* START EXERCISE MATERIALS *
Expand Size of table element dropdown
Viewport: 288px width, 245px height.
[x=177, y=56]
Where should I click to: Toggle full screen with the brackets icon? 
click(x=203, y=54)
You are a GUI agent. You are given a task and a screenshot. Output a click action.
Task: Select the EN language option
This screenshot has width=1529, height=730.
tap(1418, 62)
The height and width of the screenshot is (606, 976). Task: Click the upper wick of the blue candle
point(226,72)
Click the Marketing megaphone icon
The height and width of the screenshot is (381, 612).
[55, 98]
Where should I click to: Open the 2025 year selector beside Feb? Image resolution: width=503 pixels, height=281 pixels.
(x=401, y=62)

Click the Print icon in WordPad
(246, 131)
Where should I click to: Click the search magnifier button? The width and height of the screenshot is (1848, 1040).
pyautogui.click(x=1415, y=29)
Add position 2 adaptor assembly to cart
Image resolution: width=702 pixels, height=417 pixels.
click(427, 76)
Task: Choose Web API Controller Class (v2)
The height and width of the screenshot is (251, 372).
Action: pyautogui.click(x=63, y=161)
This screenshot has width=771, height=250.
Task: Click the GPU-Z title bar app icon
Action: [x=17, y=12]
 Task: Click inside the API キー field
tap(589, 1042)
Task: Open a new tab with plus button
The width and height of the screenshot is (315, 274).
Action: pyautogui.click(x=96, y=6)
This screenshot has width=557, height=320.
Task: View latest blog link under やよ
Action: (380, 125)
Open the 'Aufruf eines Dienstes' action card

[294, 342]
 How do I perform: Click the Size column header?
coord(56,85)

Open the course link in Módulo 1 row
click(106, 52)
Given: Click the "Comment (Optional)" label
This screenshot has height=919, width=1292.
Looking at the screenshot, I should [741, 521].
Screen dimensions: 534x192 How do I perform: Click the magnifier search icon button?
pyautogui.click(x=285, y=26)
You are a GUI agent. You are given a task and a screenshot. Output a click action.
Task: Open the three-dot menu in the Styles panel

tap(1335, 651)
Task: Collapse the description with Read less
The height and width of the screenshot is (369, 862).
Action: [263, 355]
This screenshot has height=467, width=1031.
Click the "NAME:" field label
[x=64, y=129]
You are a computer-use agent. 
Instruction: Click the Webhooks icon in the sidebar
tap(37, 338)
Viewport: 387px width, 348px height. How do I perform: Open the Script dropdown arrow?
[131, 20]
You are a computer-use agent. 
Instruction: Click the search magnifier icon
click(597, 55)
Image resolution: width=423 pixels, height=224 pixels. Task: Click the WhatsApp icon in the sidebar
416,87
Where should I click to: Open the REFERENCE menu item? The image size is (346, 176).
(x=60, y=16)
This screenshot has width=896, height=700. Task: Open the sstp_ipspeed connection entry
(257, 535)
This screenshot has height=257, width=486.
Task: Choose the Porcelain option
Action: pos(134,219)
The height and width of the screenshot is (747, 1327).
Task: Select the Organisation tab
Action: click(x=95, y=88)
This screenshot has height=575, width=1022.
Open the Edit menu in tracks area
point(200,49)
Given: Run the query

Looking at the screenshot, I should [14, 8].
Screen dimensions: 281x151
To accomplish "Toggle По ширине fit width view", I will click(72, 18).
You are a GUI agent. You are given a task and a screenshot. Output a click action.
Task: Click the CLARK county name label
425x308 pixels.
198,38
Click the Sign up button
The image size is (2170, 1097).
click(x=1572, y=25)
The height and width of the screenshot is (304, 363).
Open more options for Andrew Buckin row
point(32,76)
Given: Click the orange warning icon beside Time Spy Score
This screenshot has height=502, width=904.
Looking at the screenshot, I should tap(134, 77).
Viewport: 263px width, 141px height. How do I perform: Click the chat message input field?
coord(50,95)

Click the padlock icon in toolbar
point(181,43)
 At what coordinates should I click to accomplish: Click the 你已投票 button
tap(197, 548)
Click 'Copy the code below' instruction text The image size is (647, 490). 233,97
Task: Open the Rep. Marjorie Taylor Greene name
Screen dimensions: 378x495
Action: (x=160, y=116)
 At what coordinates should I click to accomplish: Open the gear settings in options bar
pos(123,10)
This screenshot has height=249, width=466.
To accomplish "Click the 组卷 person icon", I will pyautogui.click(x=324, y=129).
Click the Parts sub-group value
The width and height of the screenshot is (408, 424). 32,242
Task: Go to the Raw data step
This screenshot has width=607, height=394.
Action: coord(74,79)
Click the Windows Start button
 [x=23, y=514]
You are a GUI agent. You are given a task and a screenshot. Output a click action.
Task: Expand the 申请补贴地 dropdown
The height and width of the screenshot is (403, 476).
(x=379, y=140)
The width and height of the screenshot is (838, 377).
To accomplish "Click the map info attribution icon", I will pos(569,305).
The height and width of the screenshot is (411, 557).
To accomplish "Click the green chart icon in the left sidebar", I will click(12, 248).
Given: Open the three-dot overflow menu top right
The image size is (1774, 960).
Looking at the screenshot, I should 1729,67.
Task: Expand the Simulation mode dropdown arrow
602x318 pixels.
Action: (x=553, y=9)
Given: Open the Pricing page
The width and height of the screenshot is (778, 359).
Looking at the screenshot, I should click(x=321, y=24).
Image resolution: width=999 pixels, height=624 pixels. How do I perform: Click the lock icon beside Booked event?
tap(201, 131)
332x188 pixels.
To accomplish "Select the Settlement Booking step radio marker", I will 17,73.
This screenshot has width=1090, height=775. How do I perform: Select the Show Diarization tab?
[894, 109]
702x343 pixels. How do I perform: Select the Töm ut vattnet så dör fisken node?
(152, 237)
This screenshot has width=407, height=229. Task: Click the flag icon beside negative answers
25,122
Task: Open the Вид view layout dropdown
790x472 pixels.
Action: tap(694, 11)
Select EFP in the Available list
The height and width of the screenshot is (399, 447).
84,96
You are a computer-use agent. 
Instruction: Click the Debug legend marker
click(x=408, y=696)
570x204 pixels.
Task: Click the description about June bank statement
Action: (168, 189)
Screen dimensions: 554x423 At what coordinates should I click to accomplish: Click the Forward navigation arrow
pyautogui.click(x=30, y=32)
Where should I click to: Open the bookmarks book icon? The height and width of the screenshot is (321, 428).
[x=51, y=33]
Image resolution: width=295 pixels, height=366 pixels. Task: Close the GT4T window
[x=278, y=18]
* END EXERCISE MATERIALS *
PROMPT> Rewrite everything from the start of the lines down to the line containing "tap(589, 1042)", replacing "WordPad" with "Notepad" and leaving all else unchanged.

ANSWER TO THIS PROBLEM>
Expand Size of table element dropdown
Viewport: 288px width, 245px height.
[x=177, y=56]
Where should I click to: Toggle full screen with the brackets icon? 
click(x=203, y=54)
You are a GUI agent. You are given a task and a screenshot. Output a click action.
Task: Select the EN language option
This screenshot has width=1529, height=730.
tap(1418, 62)
The height and width of the screenshot is (606, 976). Task: Click the upper wick of the blue candle
point(226,72)
Click the Marketing megaphone icon
The height and width of the screenshot is (381, 612).
[55, 98]
Where should I click to: Open the 2025 year selector beside Feb? Image resolution: width=503 pixels, height=281 pixels.
(x=401, y=62)

Click the Print icon in Notepad
(246, 131)
Where should I click to: Click the search magnifier button? The width and height of the screenshot is (1848, 1040).
pyautogui.click(x=1415, y=29)
Add position 2 adaptor assembly to cart
Image resolution: width=702 pixels, height=417 pixels.
click(427, 76)
Task: Choose Web API Controller Class (v2)
The height and width of the screenshot is (251, 372).
Action: pyautogui.click(x=63, y=161)
This screenshot has width=771, height=250.
Task: Click the GPU-Z title bar app icon
Action: [x=17, y=12]
 Task: Click inside the API キー field
tap(589, 1042)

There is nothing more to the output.